Me dispongo a escribir mientras observo mi arbolito de navidad con sus lucecitas de luz cálida que se prenden y apagan sin cesar, y te voy a hacer una confesión: este año mis metas financieras se fueron al diablo. Me da bastante vergüenza tener un blog financiero y no haber podido sostener lo que para mí es la base de una buena salud financiera. Pero creo necesario confesarme para, por un lado, dar cuenta de que no es fácil, y, por otro, intentar no cometer los mismos errores y que el próximo año sí me funcionen.
Durante diciembre, el último mes del año, comenzamos a tener la cabeza más enfocada en el próximo año que en este. De todas maneras, creo necesario ver qué fue lo que falló, un poco de revisión del pasado. ¿Por qué otras veces sí funcionó lo que ahora no? Veamos algunas de mis metas 2025: “invertir más” “aprender sobre nuevos instrumentos financieros”, “ahorrar más”, “hacer seguimiento de gastos”, “volver a presupuestar”, “tener más ingresos”.
Encuentro que mis metas fueron bastante vagas, genéricas, más bien expresiones de deseos que metas concretas, cumplibles y medibles. Por lo tanto, el primer paso será ajustar la manera en que escribo mis objetivos. Creo que este 2025 me encontró enfocada en otros aspectos de mi vida donde fui más concreta. Además, a mis objetivos financieros un poco los escribí en una agenda y los metí en un cajón, el seguimiento fue prácticamente nulo. Me dejé llevar por los nuevos aires del comienzo de año y me olvidé de que a la planta que uno quiere que crezca, hay que regarla. Planté las semillas allá por enero y ahora, doce meses después me vengo a acordar que jamás las regué. Este próximo año va a ser diferente, no porque esté escribiéndolo en esta expresión de deseo, sino que porque voy a volver al método que sí funciona y que vamos a repasar juntos en breve.
Por otro lado, considero muy necesario que las metas estén atadas a un objetivo mayor que te mueva. Por ejemplo, de mis ingresos ahorrar un 5% mensual más durante el próximo año para construir mi fondo de emergencia que no me haga endeudar la próxima vez que se rompe algo en casa.
Veamos si este objetivo es SMART (en inglés: specific, measurable, achievable, relevant, and time-bound):
- ¿Específico? Lo creo lo suficientemente específico ya que me dice qué haré (construir un fondo de emergencia), para qué lo haré (evitar deudas en caso de imprevistos) y que sale de mis ingresos.
- ¿Medible? Si, 5% de mis ingresos mensuales es algo claro y fácil.
- ¿Alcanzable? Si, ya que es un monto pequeño de mis ingresos lo que lo hace realista y accesible.
- ¿Relevate? Si, porque un fondo de emergencia es el primer paso para unas finanzas saludables y tranquilidad financiera.
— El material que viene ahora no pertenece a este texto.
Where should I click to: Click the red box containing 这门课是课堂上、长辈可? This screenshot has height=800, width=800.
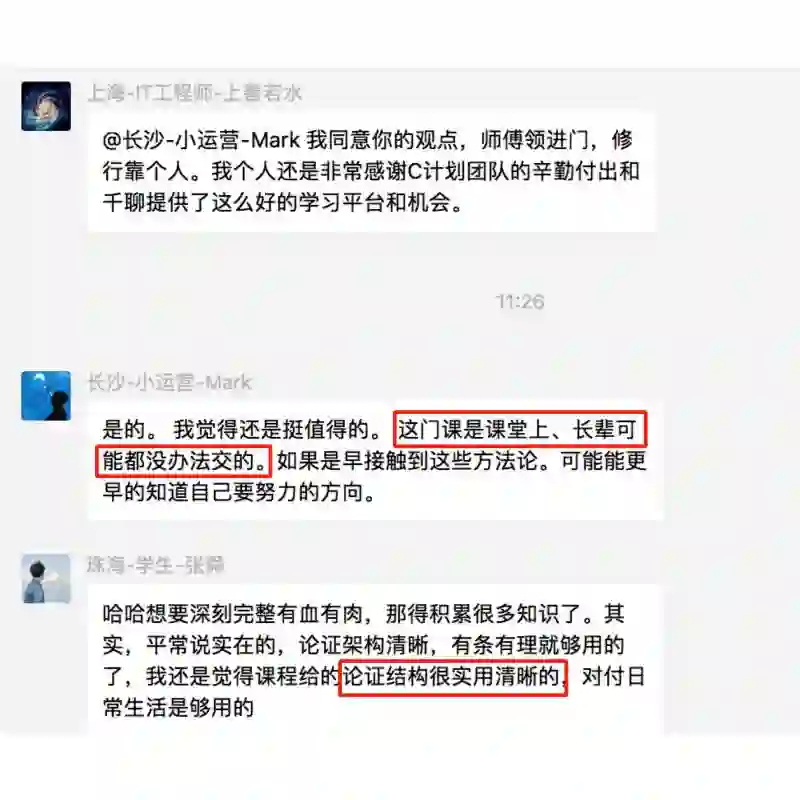point(520,429)
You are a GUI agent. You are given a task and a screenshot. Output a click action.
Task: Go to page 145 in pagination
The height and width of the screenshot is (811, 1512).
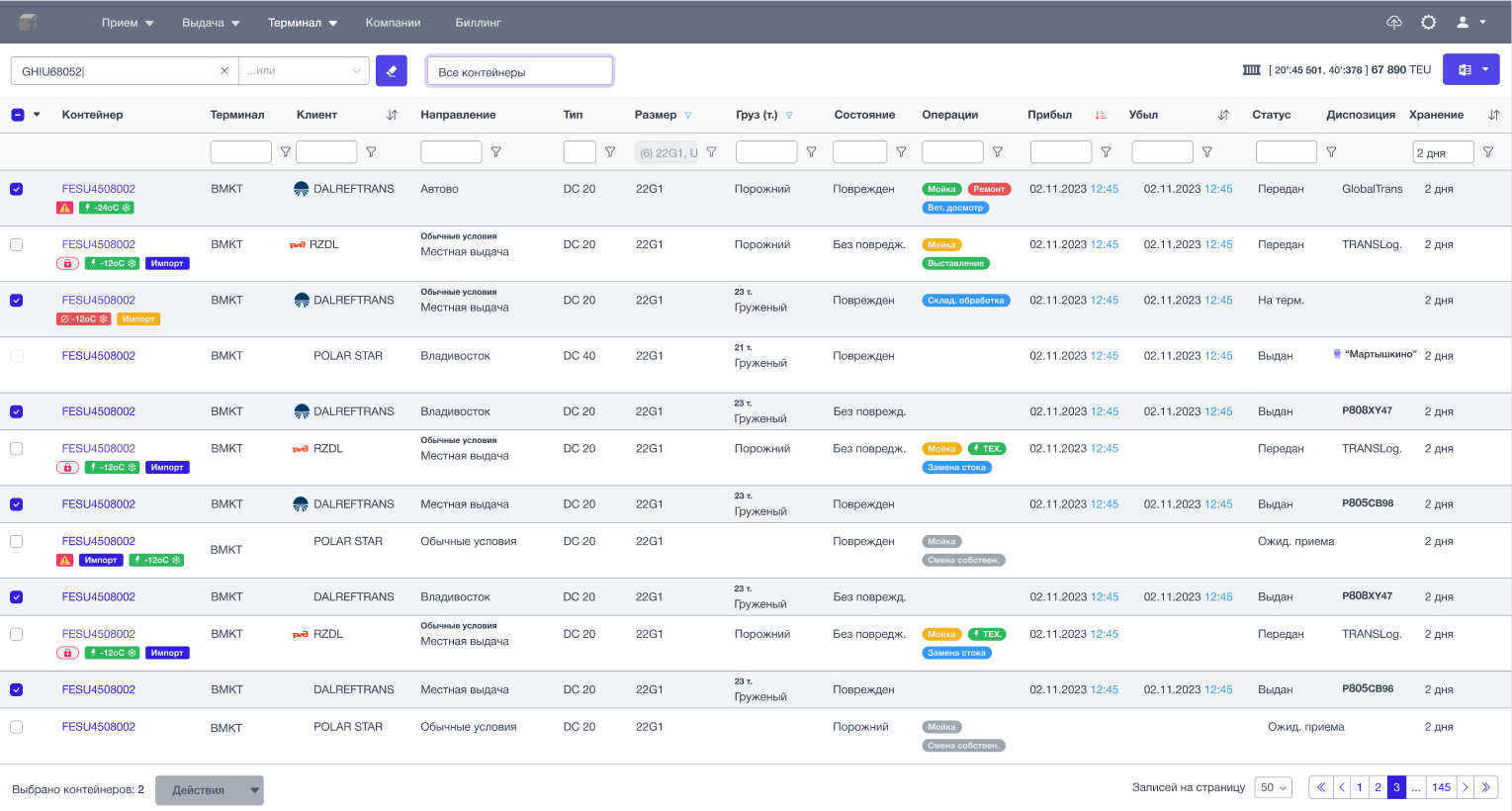point(1441,787)
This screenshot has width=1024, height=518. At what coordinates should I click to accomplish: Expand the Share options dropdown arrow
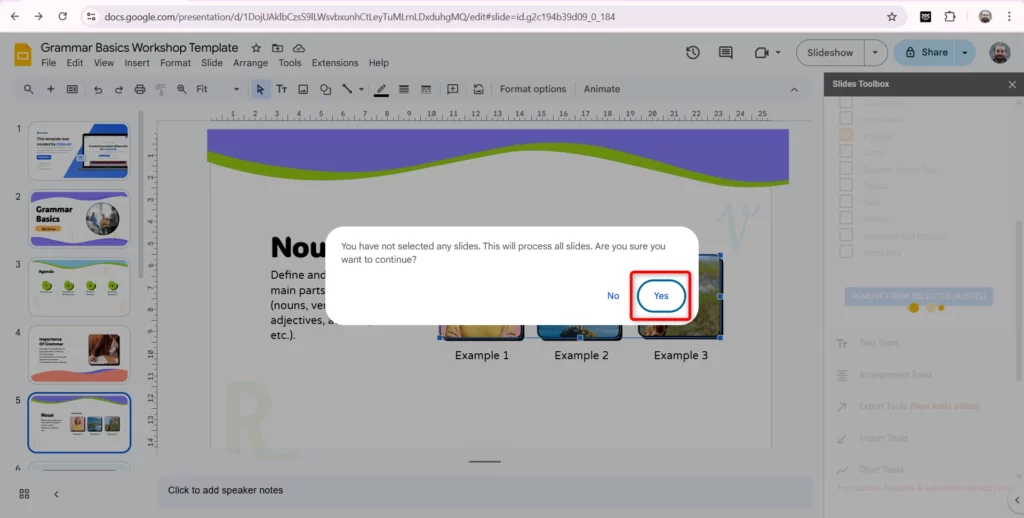(x=965, y=52)
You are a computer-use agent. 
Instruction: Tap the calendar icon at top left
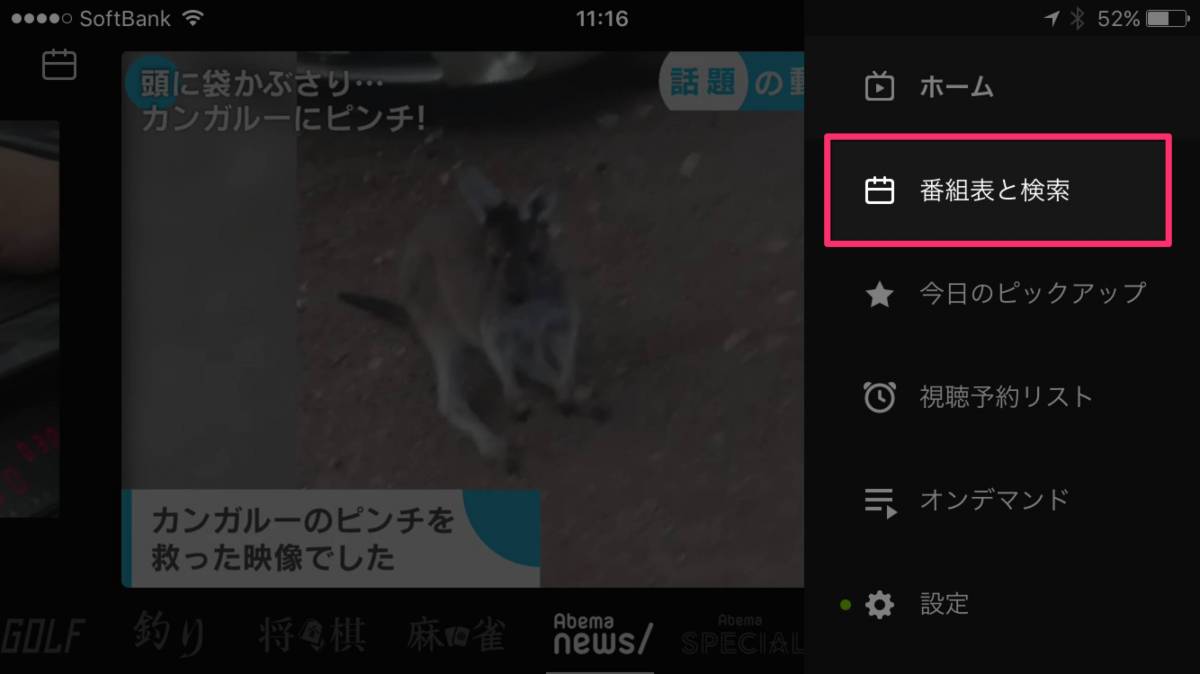[x=59, y=65]
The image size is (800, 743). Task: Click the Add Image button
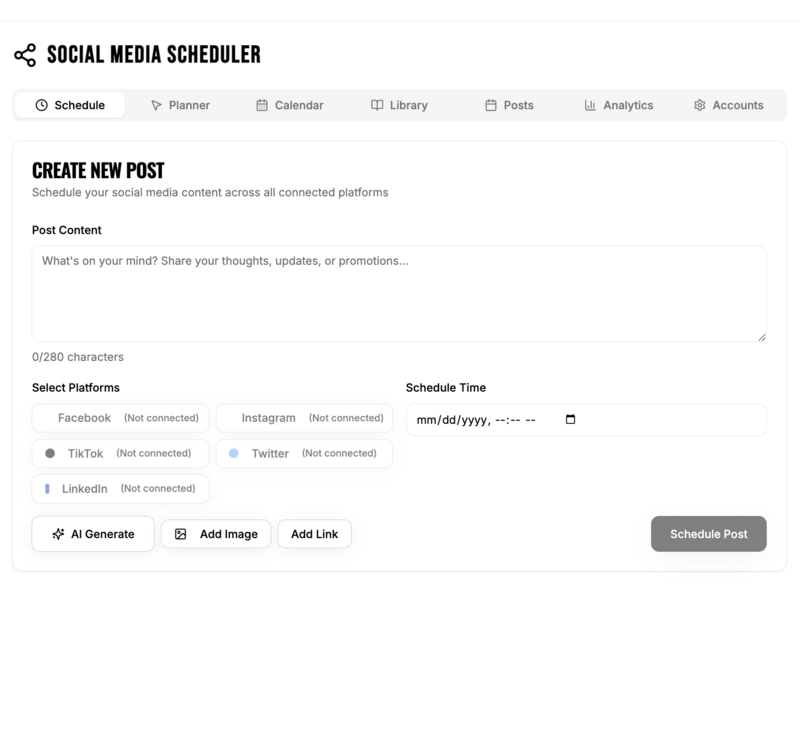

- ¿Temporal? Si, durante todo el próximo año.
Quizás tenés muchos objetivos en tu cabeza, quizás solo uno. Sea cual sea tu caso, lo mejor es tomar lápiz y papel y escribirlos. Lo segundo es preguntarte si estos objetivos están en línea con aquello que te motiva, te llena, te da placer, felicidad. De esto se trata poder atar pequeños objetivos a un propósito mayor. Lo que buscamos con este ejercicio es pasar de la intención a la acción y acercarte a una vida donde lo que sucede tiene que ver con vos porque eso es lo que te va a ayudar a apegarte a los pasos necesarios para llegar al objetivo.
Una revisión periódica será necesaria para hacerte responsable de no perder de vista eso que te propusiste, con la certeza de que siempre se puede recalcular porque desde ya que los objetivos pueden cambiar y modificarse a lo largo de los meses del año.
Si sos de esas personas que nunca planificaron absolutamente nada, me sugerencia es que te pongas metas cortitas para cumplir con creces y motivarte. Eso te va a ir dando pequeñas gratificaciones inmediatas que favorecerán tu creencia en que es posible continuar con lo planeado.
Hacé planes que quizás no se cumplan, pero que guíen tu camino hacia donde querés ir. Porque si no hacés planes y vas para donde te lleve el viento, dejame decirte que nadie puede darte lo que necesitás más que vos. Lo peor que te puede pasar es vivir la vida de otros, el mundo no tiene grandes planes para vos, pero vos sí. Soñá en grande y planificá para que suceda.
Esto empezó como una guía de metas financiera y al finalizar me doy cuenta de que aplica para cualquier objetivo que te propongas. Subrayo la importancia sobre metas financieras porque creo que la mayoría de los objetivos tienen un componente financiero por detrás, directa o indirectamente. Deseo de corazón haberte ayudado con esta guía para que el próximo diciembre te encuentre con la satisfacción de haber cumplido lo que te hayas propuesto. ¡Muy Felices Año Nuevo!